Lyndsay Meikle and her mother, Leanne, used to spend their summers strawberry picking and swimming in their backyard pool.
“I have a lot of memories with her swimming,” said Meikle, a community studies student.
These memories were on Meikle’s mind on March 22 when she and her teammates participated in the Relay for Life event held at Algonquin. During the event at the lumineers table, Meikle wrote her mom’s name on a white paper bag. She then gently placed it in a pile that were already decorated and will later on be among the side of the race course.
These bags, called lumineers, are just one of the symbols of the Relay for Life event.
When Meikle was seven years old, Leanne was holding a tray of cookie to the guys who were building the pool at the new house. She tripped over Meikle’s boots causing her to brake her ankle and was brought to the hospital. Upon examination of her ankle, they found a mole so they looked at that.
They discovered that she had skin cancer.
Leanne fought cancer and did chemotherapy for six months, but in March 2008 she died.
At this year’s Relay for Life event, Meikle and her team raised the most money in the days counting down to the event. For Meikle and the other participants, the event is a way to raise money to stop cancer and show people that they can make a difference.
“It’s a chance to come to terms with things, and to reflect and celebrate who have passed or who have beaten cancer,” said Meikle, who was her team’s captain.
Participants enjoyed their time with board games, water pong, tight roping, jumping on a bouncy castle or walking laps around the track.
Students created a team to raise money for the Canadian Cancer Society and with the funds it helps further the research and supports the patients.
Kelsey Munro and Caitlin Bauer, co-chairs, work side by side to plan the whole event.
Munro started Relay For Life at the college three years ago. She built the club from scratch and it evolved into a welcoming committee that plans the event to make it a success. The years throughout that Munro helped plan relay, she ends her chapter of being co-chair due to her being in her last year of school.
“In the last few days, it’s really hit me. My whole identity has been relay for life,” said Munro.
She participates in the relay because many people in her life have had cancer. A close family friend who was active in the cancer community was diagnosed with bone cancer. Munro was visited her at her cottage and saw her sitting on the couch. She realized that the disease was a difficult to live with.
For Bauer, she participates in the relay for her grandparents.

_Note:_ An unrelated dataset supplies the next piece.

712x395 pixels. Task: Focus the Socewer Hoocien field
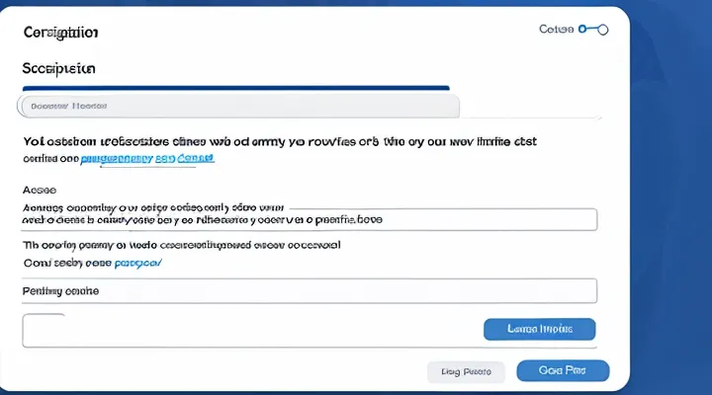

Cancer runs through her family and while she was in high school, it motivated her to raise the funds to support her love ones and others too.
“With Relay For Life, I’m able to make a change,” said Bauer. “I’m able to help: the medicine that comes along, earlier diagnosis, more prevention and be able to not fear it as much.”
Among the many survivors that attended was Robert Hamilton. He ate healthily, exercised regularly and never thought that he would be diagnosed colorectal cancer.
“There was zero symptoms at all. It slowly grew and I didn’t know what to do.
“The statistics are there. It could happen to you — or someone beside you — and it’s scary to think about it but it’s true,” said Hamilton.
With the experience he went through, he tells his story for others to realize that cancer can affect people who have it or not.
With Munro stepping down as co-chair and passing the torch down to Bauer, they’ve made a great connection with each other and have faith that next year will be even better.
At the end of the night they’d raised $16,325.33, and it’s still growing. Teams will be accepting donations until April 21.